When it comes to applying for a credit card or a mortgage, your credit history has a huge impact on your eligibility and your interest rate. In fact, the MyFICO website estimates that a homeowner with a 30-year fixed mortgage and a credit score between 760 and 850 might pay an APR of 3.272 percent, while a homeowner with a credit score of 620-639 might pay 4.861 percent. Assuming a loan of $300,000, that’s a difference of over $4,000 a year in mortgage payments!
Even if you own a home and have no plans to buy or refinance in the near future, you might be surprised to discover that your credit score matters in other situations, too. Here’s a look at five times when it pays to have good credit.
Determining insurance premiums. Insurance companies can charge higher premiums to policyholders with poor credit, because they’re considered a higher risk. “Studies show that people with better credit histories show more responsibility in other parts of their lives,” explains Beverly Harzog, a credit card expert and consumer advocate. “Maybe you take better care of yourself in terms of health insurance or take fewer risks in terms of life insurance.” The Dallas Morning News analyzed insurance industry data and determined that the Texans with a poor credit report can pay up to 42 percent more on home and auto insurance policies.
Applying for a job. A 2010 survey conducted by the Society for Human Resource Management found that 13 percent of companies conduct credit background checks on all job candidates and 47 percent conduct checks on select candidates. In most states, employers can view your credit report (but generally not your credit score) with your consent. “If you’re applying for a job where you’re going to be handling money or a job where you might be handling stuff of a sensitive nature, employers want to see if you’ve handled your own finances responsibly,” explains Harzog.
Renting an apartment. Landlords and management companies want tenants they can trust to pay rent on time and take care of their unit. Having a less than stellar credit report could be a liability, especially in competitive rental markets where vacancies are tough to find. Harzog says landlords and management companies might check your credit report for judgments, bankruptcies, or high credit card balances. “If somebody is carrying high balances, that might make me wonder if the person is having financial difficulties or cash flow issues,” she explains.

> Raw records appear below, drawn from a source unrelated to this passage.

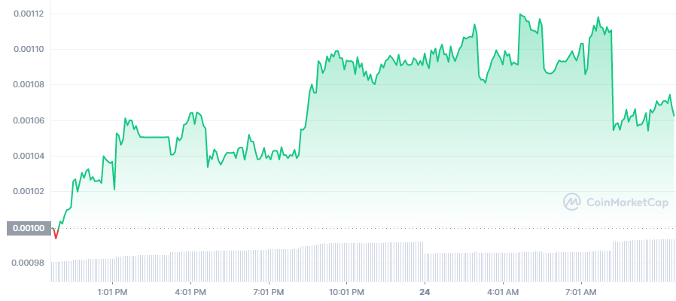Click the 0.00106 price axis label
Image resolution: width=676 pixels, height=301 pixels.
click(29, 120)
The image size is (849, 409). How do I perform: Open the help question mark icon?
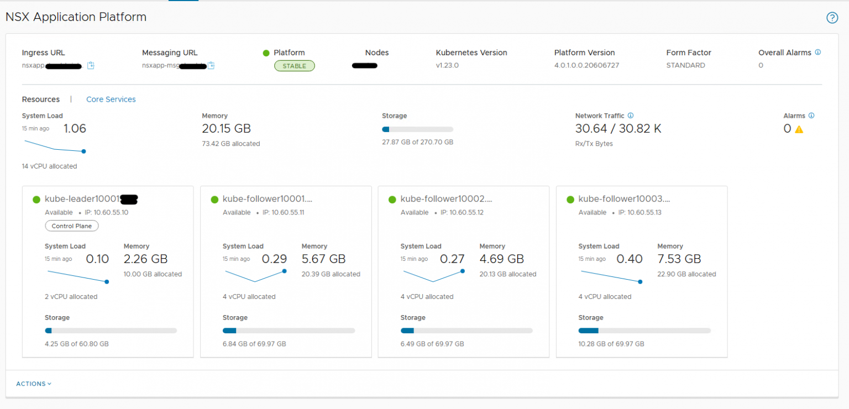click(832, 18)
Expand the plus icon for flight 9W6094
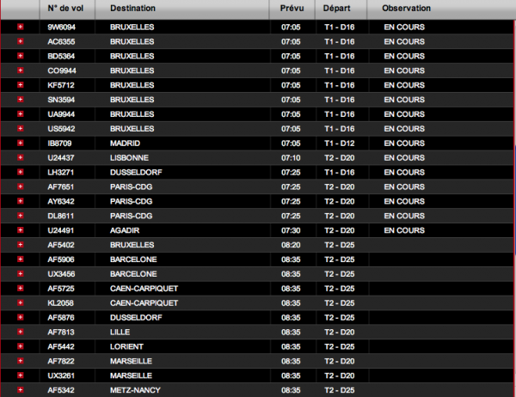 [x=21, y=27]
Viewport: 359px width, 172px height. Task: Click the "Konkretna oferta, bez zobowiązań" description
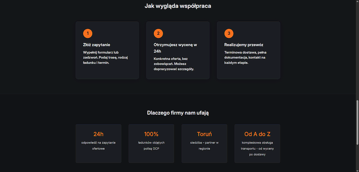[x=174, y=64]
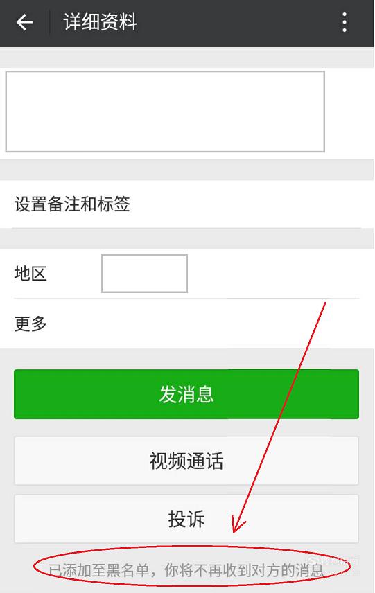The image size is (375, 593).
Task: Click the red arrow's tail end
Action: pos(324,305)
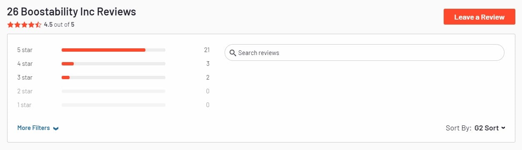Click the 3 count for 4 star
Image resolution: width=522 pixels, height=150 pixels.
click(x=208, y=64)
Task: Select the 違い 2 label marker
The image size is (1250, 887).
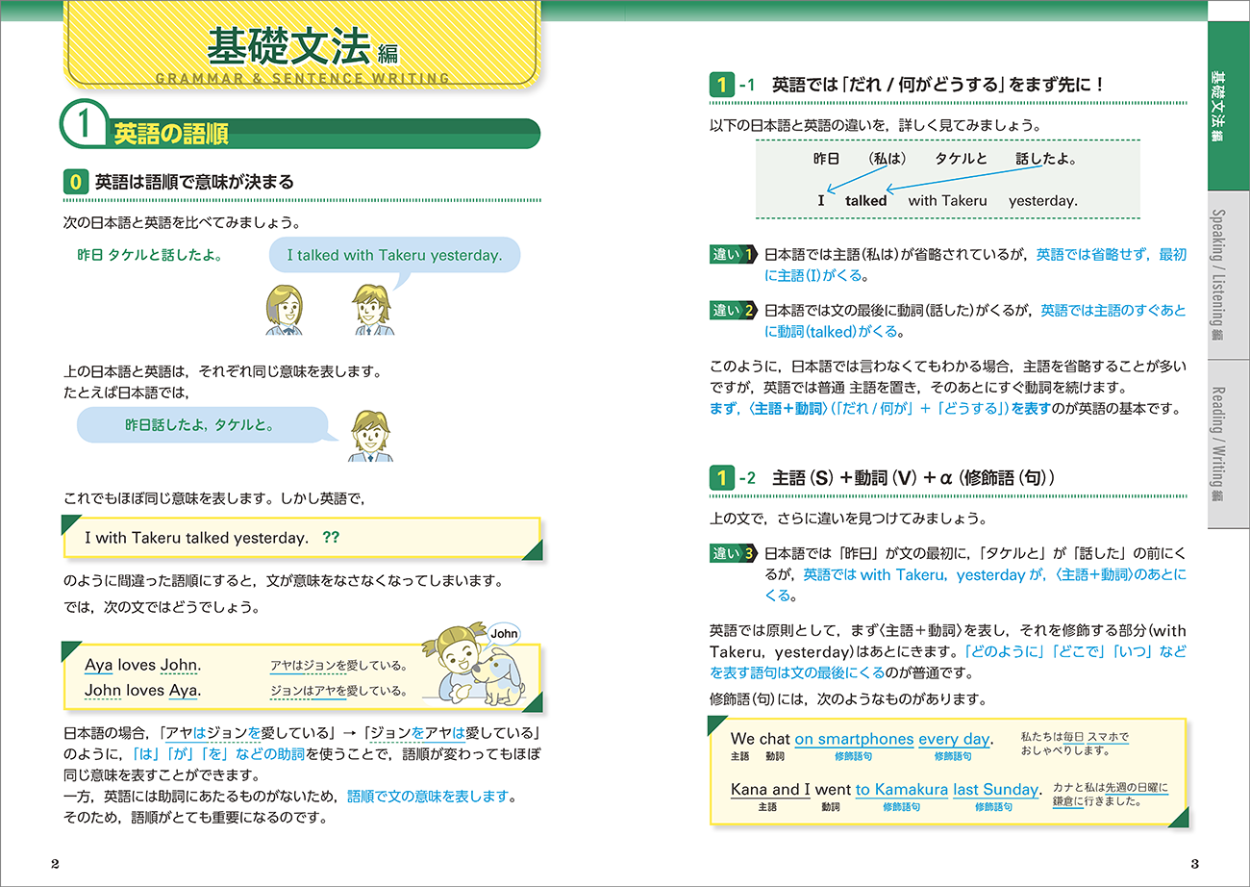Action: tap(733, 311)
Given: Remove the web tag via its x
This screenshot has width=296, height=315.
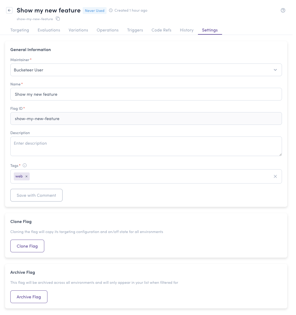Looking at the screenshot, I should [26, 176].
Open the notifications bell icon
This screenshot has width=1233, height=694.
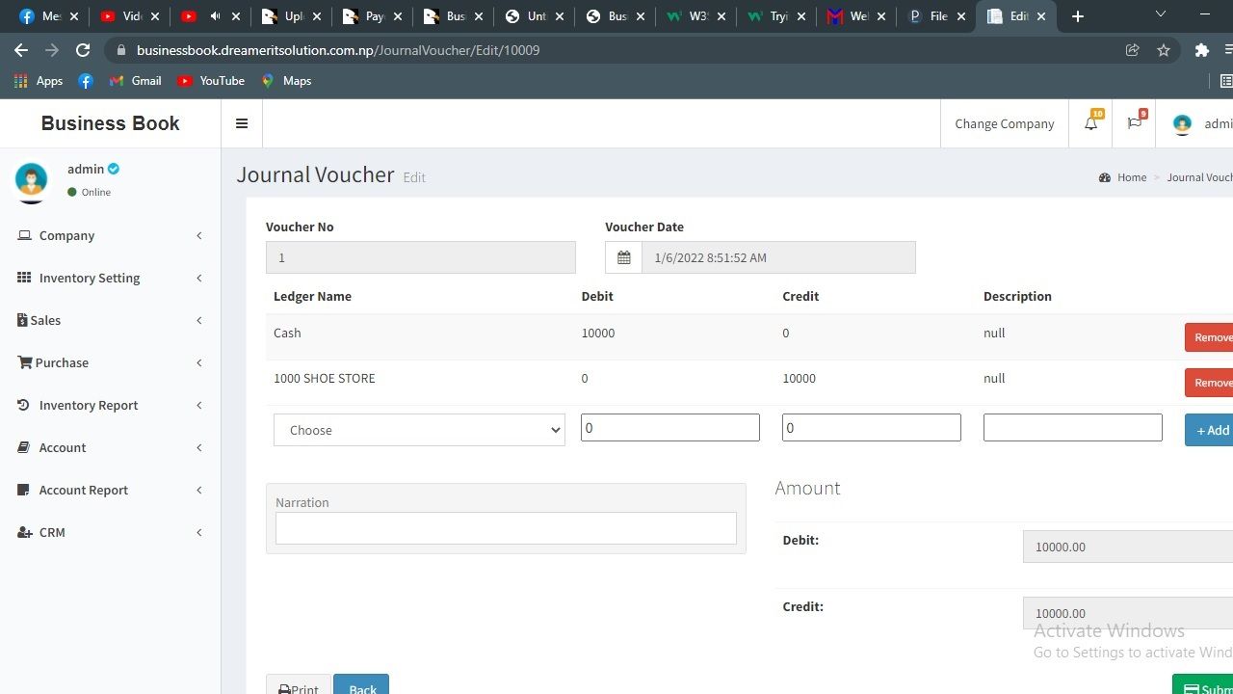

Getting a cell phone. If you have low or no credit, cell phone providers may require a security deposit before giving you a contract or suggest that you sign up for a pay-as-you go plan instead. In fact, an AT&T customer posted on the company’s forum that she’d been asked to pay a security deposit of $500 per phone line. “It makes sense that they would check what your payment history is whenever they’re going to extend a service to someone,” says Harzog.
Opening a savings account or CD. Savings accounts and CDs don’t pay much interest these days, but Harzog says financial institutions still care about your credit. “It’s not really intuitive but they’ll check to make sure you don’t have a history of overdrafts,” she explains.
For all the reasons mentioned above, don’t wait until you’re house or car shopping to work on your credit. “This is not an instant thing,” says Harzog. “The longer you have credit and show that you’re responsible over time, the better score you’re going to have and the better rate you’re going to get.”